El Niño se renforce rapidement : faut-il redouter un épisode « Godzilla » ?
Où en est El Niño en cette mi-juillet 2026 ?
El Niño, phénomène caractérisé par le réchauffement des eaux du Pacifique équatorial, montre des signes de renforcement. Les dernières observations indiquent que l’indice mesuré dans la région du Pacifique a atteint +1,47 °C autour du 12 juillet. Parallèlement, les alizés se sont affaiblis, voire inversés dans certaines zones, tandis que les eaux profondes du Pacifique oriental continuent de se réchauffer, suggérant un potentiel d’intensification significatif.
Vers un El Niño très puissant, mais le terme « Godzilla » reste médiatique
Les modèles climatiques prévoient un El Niño fort à très fort pour l’automne 2026. Selon les estimations des services américains, la probabilité d’un épisode « très fort » entre octobre et décembre est de 81 %. Ce phénomène pourrait être parmi les plus intenses observés depuis 1950, potentiellement dépassant celui de 2015. L’appellation « El Niño Godzilla », introduite en 2015 par le climatologue Bill Patzert, est souvent utilisée dans les médias pour décrire cette intensité, bien qu’elle ne corresponde à aucune classification scientifique officielle.
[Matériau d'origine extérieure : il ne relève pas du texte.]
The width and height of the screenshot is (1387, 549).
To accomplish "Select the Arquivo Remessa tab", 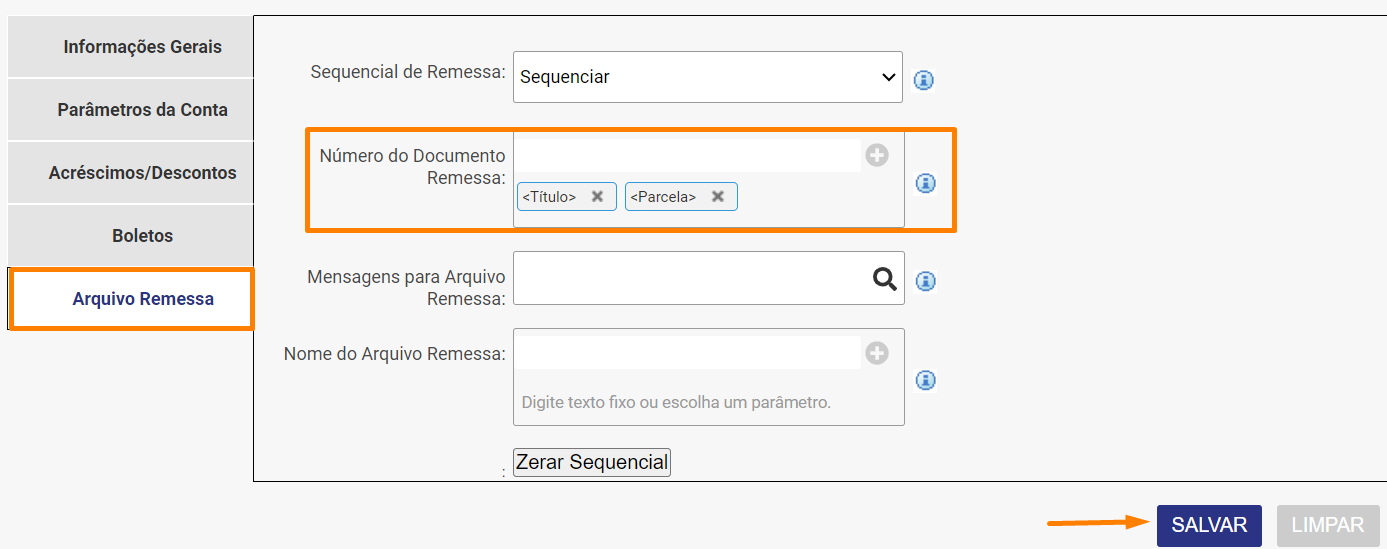I will point(143,299).
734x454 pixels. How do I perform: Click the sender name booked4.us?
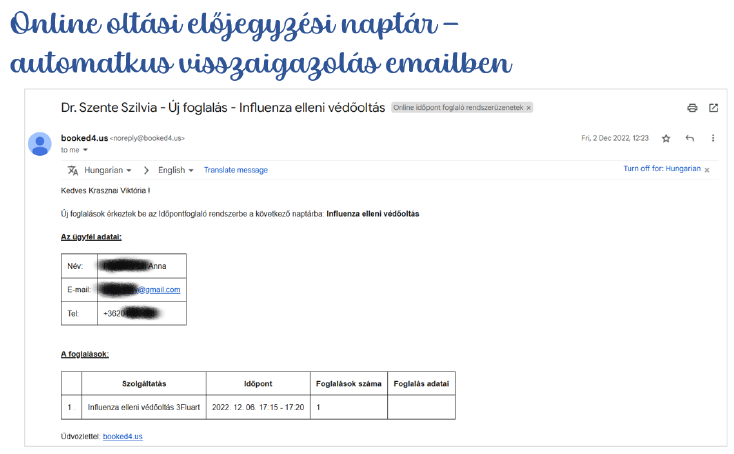[x=84, y=138]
Des conséquences indirectes pour l’Europe
El Niño influence les schémas de précipitations et de températures à l’échelle mondiale. Il est associé à des conditions plus sèches en Australie et en Asie, tandis que des pluies plus abondantes sont attendues dans le Pacifique oriental, le sud des États-Unis et certaines régions d’Afrique. En Europe, et particulièrement en France, les impacts sont moins directs et dépendent de la circulation atmosphérique dans l’Atlantique Nord. Bien qu’El Niño ne soit pas responsable de la chaleur exceptionnelle observée en France cet été, ses effets seront suivis de près à partir de l’automne, notamment en ce qui concerne la probabilité d’hivers plus doux et pluvieux.
Source : NOAA – Climate Prediction Center, bulletin ENSO du 9 juillet 2026.